#### Extracted entries

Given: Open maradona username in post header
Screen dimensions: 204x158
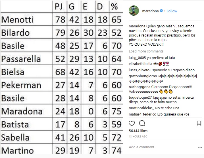Looking at the screenshot, I should (150, 11).
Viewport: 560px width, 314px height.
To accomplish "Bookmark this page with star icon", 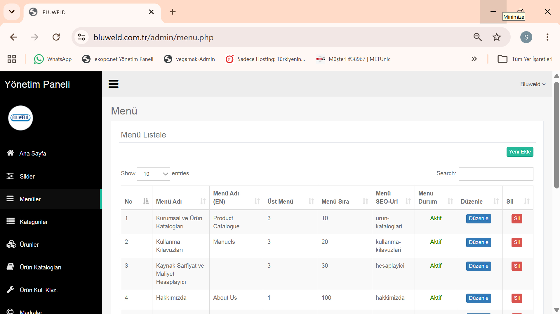I will click(497, 37).
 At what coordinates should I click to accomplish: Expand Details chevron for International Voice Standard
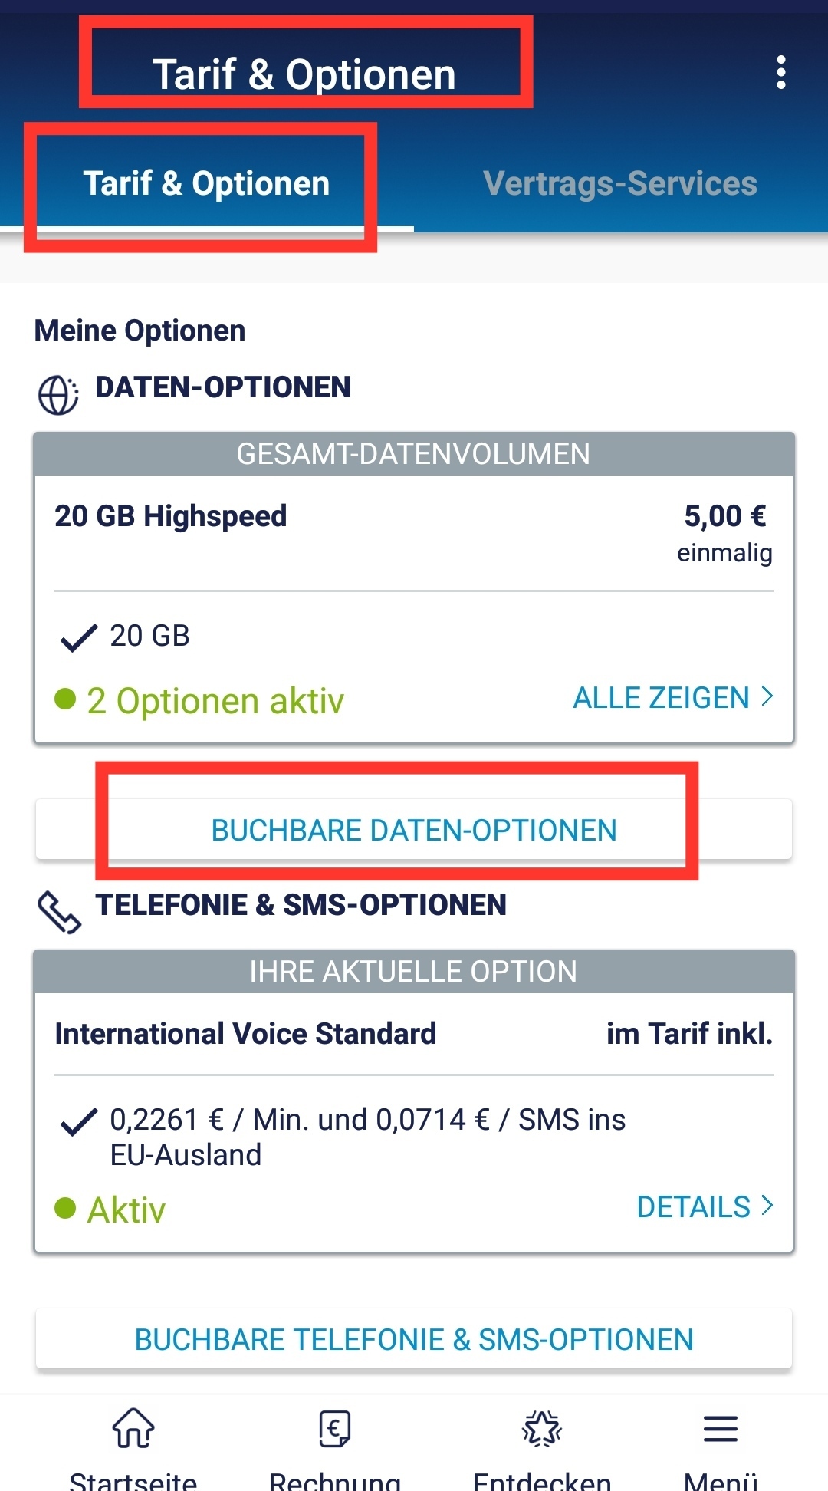[767, 1206]
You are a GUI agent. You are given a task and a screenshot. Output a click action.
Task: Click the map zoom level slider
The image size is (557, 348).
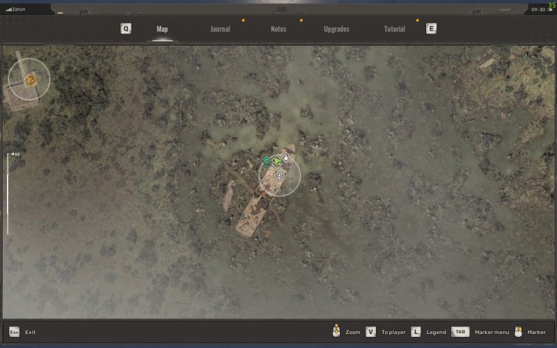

########

Try it: From the line with "At what coordinates" to the final line of the records, inclusive, set down the lines exactly and add nothing; leave every picture out.

Exercise response:
 At what coordinates should I click to accomplish: Expand Details chevron for International Voice Standard
[767, 1206]
You are a GUI agent. You are given a task and a screenshot. Output a click action.
Task: Click the map zoom level slider
The image size is (557, 348).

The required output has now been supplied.